Kondisi Kapal Pertamina
Kapalan tanker milik Pertamina yang berlayar dari pelabuhan Balikpapan ke pasar Asia tengah menunggu izin resmi untuk melewati Selat Hormuz. Kementerian Luar Negeri Republik Indonesia melalui juru bicara menegaskan bahwa tidak ada kaitan antara penundaan tersebut dengan masalah clearance penerbangan (overflight) yang sebelumnya menjadi isu dalam rangkaian pertemuan diplomatik internasional. “Kami terus berkoordinasi dengan otoritas maritim internasional dan pihak‑pihak terkait untuk memastikan keselamatan serta kelancaran pelayaran,” ujar juru bicara Kemenlu.
Menurut data internal Pertamina, kapal yang dimaksud mengangkut sekitar 150.000 barel minyak mentah. Jika tertahan lebih lama, potensi kerugian ekonomi bagi perusahaan serta dampak pada pasokan energi regional dapat meningkat signifikan.

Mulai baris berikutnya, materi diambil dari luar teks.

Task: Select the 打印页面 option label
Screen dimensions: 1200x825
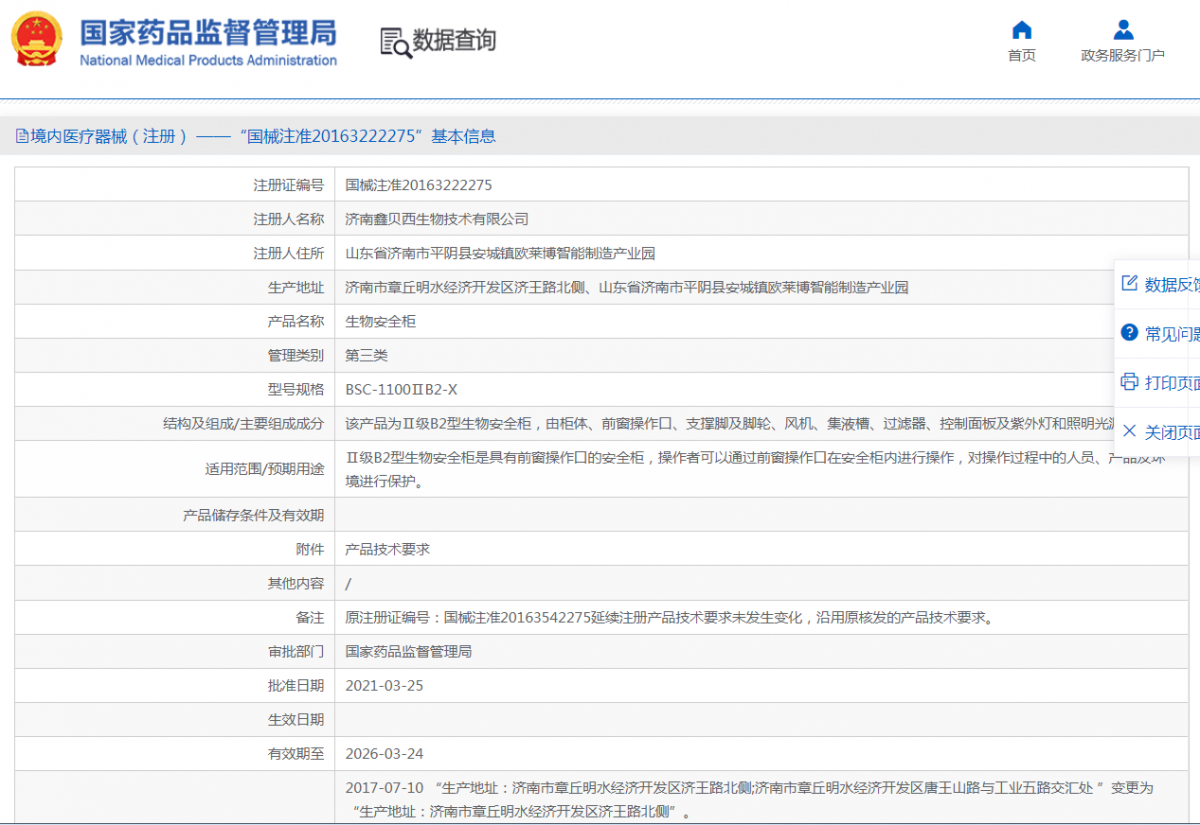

Upaya Diplomasi Multinasional
- Amerika Serikat menunda “Project Freedom” sambil menunggu hasil negosiasi damai dengan Iran.
- China menyerukan dialog dan menegaskan dukungan terhadap kedaulatan Iran.
- Prancis‑Inggris menyiapkan operasi militer defensif, menunggu lampu hijau dari otoritas regional.
- Iran memperkenalkan prosedur baru untuk pelayaran yang aman di Selat Hormuz.
- Indonesia berupaya memisahkan isu overflight dari masalah maritim, menekankan koordinasi langsung dengan otoritas pelayaran.
Negara‑negara Asia Timur, termasuk Jepang dan Korea Selatan, juga memantau situasi dengan cermat karena ketergantungan mereka pada pasokan minyak melalui Selat Hormuz. Sebagian besar perusahaan pelayaran internasional menunda perjalanan ke zona tersebut, mengakibatkan premi asuransi naik tajam.
Prospek Kedepan
Para pengamat menilai bahwa stabilisasi situasi di Selat Hormuz sangat tergantung pada keberhasilan dialog antara Washington dan Tehran serta keterlibatan pihak ketiga seperti China dan Uni Eropa. Jika perjanjian damai dapat dicapai dalam beberapa minggu ke depan, kemungkinan besar kapal pertamina dan ribuan kapal lainnya akan mendapatkan izin untuk melintasi selat tanpa risiko keamanan.
Namun, hingga saat ini belum ada konfirmasi resmi mengenai tanggal pasti pembukaan kembali jalur pelayaran. Pemerintah Indonesia tetap menyiapkan alternatif rute dan menegaskan bahwa kepentingan energi nasional akan dijaga melalui koordinasi intensif dengan komunitas internasional.
Dengan dinamika geopolitik yang terus berubah, semua pihak diharapkan dapat menahan langkah-langkah militer yang dapat memperparah ketegangan, sekaligus mempercepat proses diplomatik demi keamanan maritim global.